Thursday, April 18, 2013

Thursday, April 18, 2013 -- Doubting Thomas Meets Padova



We spent the day in a city that was new territory for each of us, that Mary Ellen had put on the itinerary, and about whose attraction Tom wondered.  It turned out to be time well spent in a city that stands on its own merits, though it’s evidently seen as a base for visits to Venice, which is less than an hour away.



Again, the historic town center and main tourist sites are easily tackled on foot.  We walked along the narrow Bacchiglione River to a nearby bridge in the shadow of La Specola, the city’s historic astronomical observatory. 

 A bit farther on, we were in Prato della Valle, Italy’s largest piazza, with a canal-encircled green island, bordered by almost 80 statues of notables who had some connection with the city.  We used audioguides we’d downloaded from the city’s tourism authority to help us appreciate this square, and many of the other sights we saw throughout the day.
The Basilica of San Antonio was nearby and we were impressed by the reverence with which this city holds its patron saint.  For Padova (Padua) there IS only one saint, and he is simply referred to as “Il Santo.”  The Basilica is a pilgrimage site, as the faithful come to visit the tomb and relics of Anthony.  His tongue, vocal chords, and jaw are prominently displayed in a dedicated chapel.  The chapel containing his tomb is adorned, not just with marble reliefs and monuments, but also with displays of touching letters of gratitude for answered prayers, photographs, and petitions to the patron saint of lost things.  I said a prayer for myself and for some of those dearest to me (You know who you are!) who could use the good Anthony’s assistance.
 
Dodging bicycles, we headed for the city’s main squares, a short distance from the Piazza del Santo.  The Palazzo del Bo, the seat of Padova’s ancient (second-oldest in Italy) university, fronts one of the main squares, and it was a lively scene today.   
 
Traditionally, as students approach graduation, they each appear in the square with a poster detailing events of their university life.  As they read from the poster before assembled family and friends, they drink a bottle of wine and are challenged to perform certain tasks by their assembled entourage.  As they complete their challenges, those gathered begin to chant, “Dottore, dottore, dottore,”(the Italian term for college graduate) and the graduate is crowned with a laurel wreath. We’d read about this ritual and were so excited to witness several groups of happy graduates, raucous friends, and proud parents and grandparents bringing the tradition to life.  The university where Copernicus studied and Galileo taught lives and breathes today and we could only imagine what it must be like to be a part of such an institution.

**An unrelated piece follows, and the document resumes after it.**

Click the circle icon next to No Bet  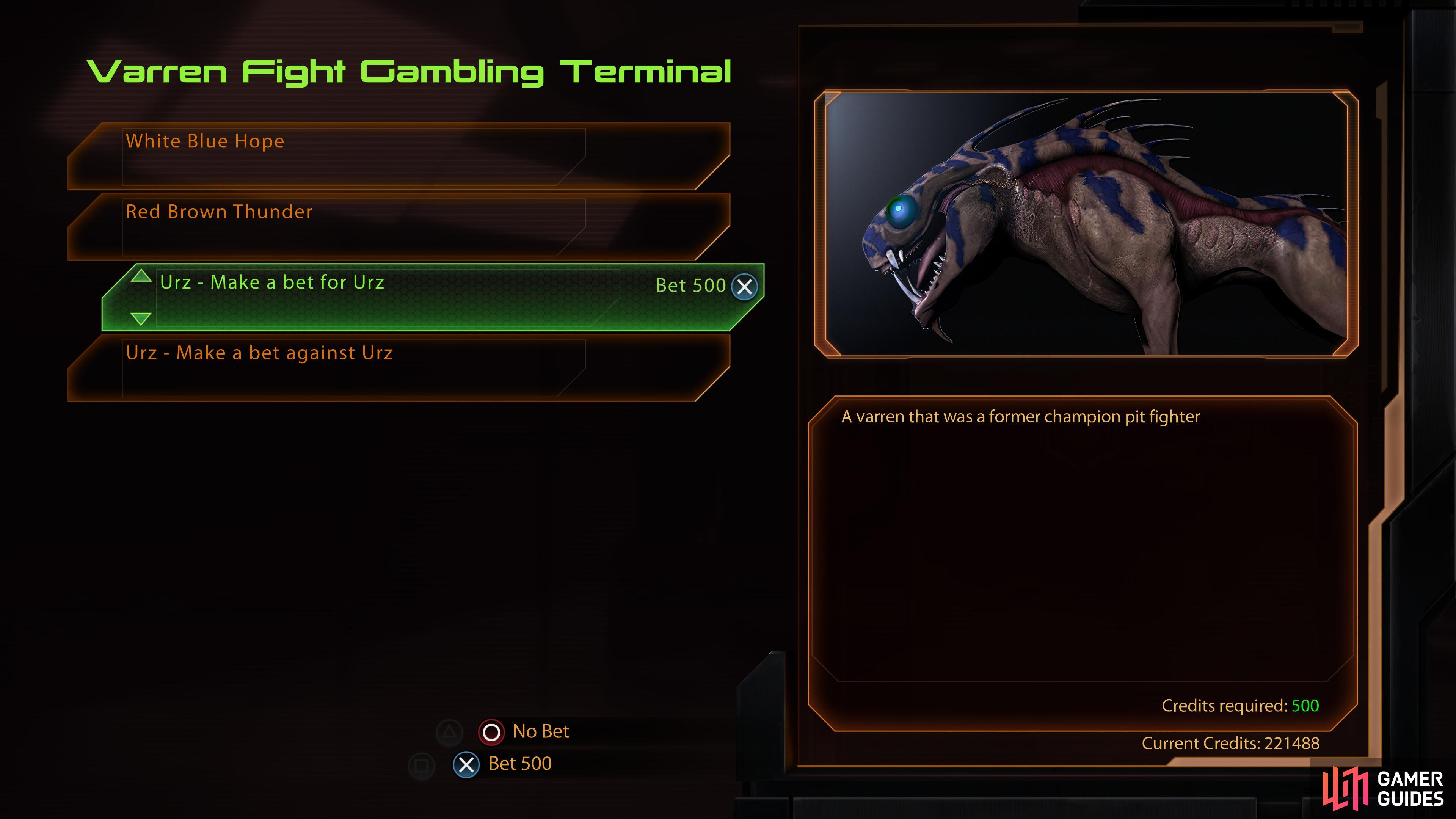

We enjoyed the huge markets in the Piazza della Frutta and Piazza delle Erbe, and the ancient astrological clock tower in the shadow of the massive Palazzo della Ragione, the medieval town hall of Padova.  The huge room that composes the upper storey is said to be the largest room unsupported by columns in Italy (built in 1420-Tom) and its size (think football field) is overwhelming.  It is topped by a soaring, barrel-shaped wooden roof and the walls are covered with several tiers of frescoes, which our audioguides helped us appreciate.  The room is also used for exhibitions and we were able to see an interesting one featuring prehistoric archeological finds of theVeneto region.

Using another downloaded audio tour, we visited the remains a Roman arena, the Church of the Eremitani, and walked along the Via Altinate to the oldest church in the city, St. Sophia, and then to the city gate at Riviera dei Ponti Romani.
After a stop at the cavernous duomo, we walked home along the river.  This was a lovely day, and Padova has made a believer out of Tom!